Analyse the metadata in the surveys

my_metadata <- gesis_metadata_create( my_survey_list )
#>  [1] "filename"             "qb"                   "var_name_orig"       
#>  [4] "var_label_orig"       "var_label_norm"       "var_name_suggested"  
#>  [7] "length_cat_range"     "length_na_range"      "length_total_range"  
#> [10] "n_categories"         "factor_levels"        "valid_range"         
#> [13] "na_levels"            "class_orig"           "conversion_suggested"

The my_metadata table is rather large, so let’s review random samples from a few columns.

The variable names need to be harmonized, and you will get suggestions on how to do it. Only a very small subset of the entire table is shown here:

filename var_name_orig var_label_orig var_name_suggested
ZA7576_sample isocntry COUNTRY CODE - ISO 3166 country_code_iso_3166
ZA7576_sample p1 DATE OF INTERVIEW date_of_interview
ZA7576_sample qa14_3 EUROPEAN CENTRAL BANK - TRUST european_central_bank_trust
ZA7576_sample filename filename filename
ZA7576_sample d7 MARITAL STATUS marital_status
ZA7576_sample w1 WEIGHT RESULT FROM TARGET (REDRESSMENT) weight_result_from_target_redressment

The metadata can help identifying questionnaire item types and it suggests conversion to R classes. Again, only a very small subset of the entire table is shown below:

subset_metadata_1 %>%
  arrange ( var_name_suggested ) %>%
  kable () %>%
  kable_styling(bootstrap_options =
                  c("striped", "hover", "condensed"),
                  fixed_thead = T,
                  font_size = 10 )
var_label_norm var_name_suggested conversion_suggested length_cat_range length_na_range
country_code_iso_3166 country_code_iso_3166 character 0 0
date_of_interview date_of_interview haven_labelled 21 0
digital_object_identifier doi character 0 0
european_central_bank_trust european_central_bank_trust harmonized_labelled 2 1
filename filename character 0 0
marital_status marital_status haven_labelled 15 0
weight_result_from_target_redressment weight_result_from_target_redressment numeric 0 0
qb var_name_orig var_name_suggested conversion_suggested
id doi doi character
id filename filename character
metadata isocntry country_code_iso_3166 character
metadata p1 date_of_interview haven_labelled
socio-demography d7 marital_status haven_labelled
trust qa14_3 european_central_bank_trust harmonized_labelled
weights w1 weight_result_from_target_redressment numeric
  • The id groups serve only identification purposes, and will be used in the skeleton of the panel.
  • The metadata group relate to information about the responses. We include here the country ID because it determines the weight(s) to be used.
  • The weigths group shows the weights calculated by Kantar or GESIS.
  • The socio-demography group shows identified socio-demography variables for which eurobarometer provides a built-in harmonization tool. There may be other variables that the research would like to add into this group by overriding the qb value of certain question ids.
  • The trust group relates to a variable group covered by our example harmonization table trust_table.
  • The not_identified group contains variables for which we do not offer a full-scale built-in harmonization. However, some of our helper functions do help harmonizing these variables, too, but they require more manual programming work by the user.

Creating a skeleton panel

## filter out the most basic and omnipresent id variables, and the
## most basic weights, w1 and its projected version wex

my_panel <- panel_create ( survey_list = my_survey_list,
               ## must be at least two, and one must be the uniqid
               ## of the file or row_id 
                          id_vars = c("uniqid", "doi")

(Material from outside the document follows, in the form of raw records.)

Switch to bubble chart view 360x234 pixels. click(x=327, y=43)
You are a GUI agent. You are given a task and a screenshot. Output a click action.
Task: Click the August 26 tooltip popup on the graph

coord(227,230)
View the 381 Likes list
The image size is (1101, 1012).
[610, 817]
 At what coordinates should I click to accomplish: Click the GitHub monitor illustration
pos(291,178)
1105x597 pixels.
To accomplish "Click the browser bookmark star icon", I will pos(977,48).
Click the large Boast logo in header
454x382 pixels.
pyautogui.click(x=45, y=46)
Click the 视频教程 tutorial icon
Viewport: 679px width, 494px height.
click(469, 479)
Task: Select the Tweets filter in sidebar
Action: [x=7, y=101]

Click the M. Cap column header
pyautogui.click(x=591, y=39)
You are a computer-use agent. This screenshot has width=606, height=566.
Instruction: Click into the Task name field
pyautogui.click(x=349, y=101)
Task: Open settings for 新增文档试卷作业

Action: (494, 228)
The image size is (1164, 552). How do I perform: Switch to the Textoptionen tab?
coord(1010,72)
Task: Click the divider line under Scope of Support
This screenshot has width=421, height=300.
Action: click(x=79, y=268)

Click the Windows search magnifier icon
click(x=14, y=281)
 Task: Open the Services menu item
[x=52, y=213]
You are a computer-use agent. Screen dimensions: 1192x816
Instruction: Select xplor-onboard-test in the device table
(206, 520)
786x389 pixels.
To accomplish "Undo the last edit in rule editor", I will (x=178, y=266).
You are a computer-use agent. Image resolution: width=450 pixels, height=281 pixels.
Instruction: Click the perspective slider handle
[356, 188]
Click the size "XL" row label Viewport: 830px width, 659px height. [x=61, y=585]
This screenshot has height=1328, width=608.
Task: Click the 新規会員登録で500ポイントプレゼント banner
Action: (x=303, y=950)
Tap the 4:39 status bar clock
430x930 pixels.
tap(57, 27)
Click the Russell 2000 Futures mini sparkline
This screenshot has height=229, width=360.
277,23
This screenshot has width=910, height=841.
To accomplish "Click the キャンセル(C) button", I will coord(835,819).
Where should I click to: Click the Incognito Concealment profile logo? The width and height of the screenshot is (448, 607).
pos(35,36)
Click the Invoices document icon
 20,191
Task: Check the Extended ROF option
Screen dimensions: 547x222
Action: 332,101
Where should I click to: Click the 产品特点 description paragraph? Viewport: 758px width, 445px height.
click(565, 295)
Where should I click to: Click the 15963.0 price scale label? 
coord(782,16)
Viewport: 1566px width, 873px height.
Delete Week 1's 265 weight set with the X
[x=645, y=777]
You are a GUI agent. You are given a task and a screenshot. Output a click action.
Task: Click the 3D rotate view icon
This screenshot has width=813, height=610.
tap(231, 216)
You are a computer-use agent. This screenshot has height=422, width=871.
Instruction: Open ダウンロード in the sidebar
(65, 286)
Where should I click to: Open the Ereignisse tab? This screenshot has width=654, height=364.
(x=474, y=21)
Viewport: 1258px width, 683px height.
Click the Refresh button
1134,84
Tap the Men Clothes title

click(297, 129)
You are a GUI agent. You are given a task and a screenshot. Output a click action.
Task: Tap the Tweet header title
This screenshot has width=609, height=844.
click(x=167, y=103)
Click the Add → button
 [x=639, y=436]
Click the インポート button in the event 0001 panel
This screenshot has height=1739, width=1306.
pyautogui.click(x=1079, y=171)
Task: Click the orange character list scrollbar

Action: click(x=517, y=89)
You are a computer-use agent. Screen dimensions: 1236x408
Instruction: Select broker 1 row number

#> [1] "panel_id" "uniqid"   "doi"

Let’s have a look at 6 randomly selected rows:

panel_id uniqid doi
1638_320000120_doi_10_4232_1_12847 320000120 doi:10.4232/1.12847
3026_350000010_doi_10_4232_1_13393 350000010 doi:10.4232/1.13393
201_200002000_doi_10_4232_1_13393 200002000 doi:10.4232/1.13393
4058_390002749_doi_10_4232_1_12847 390002749 doi:10.4232/1.12847
3294_350000508_doi_10_4232_1_13393 350000508 doi:10.4232/1.13393
142_999999999_doi_10_4232_1_12847 999999999 doi:10.4232/1.12847

This should return a very basic file for joining, a data.frame/tibble with * a truly unique id * id elements for joining in individual survey data, in this example, uniqid and filename must be present in all imported files. The filename was added by read_surveys().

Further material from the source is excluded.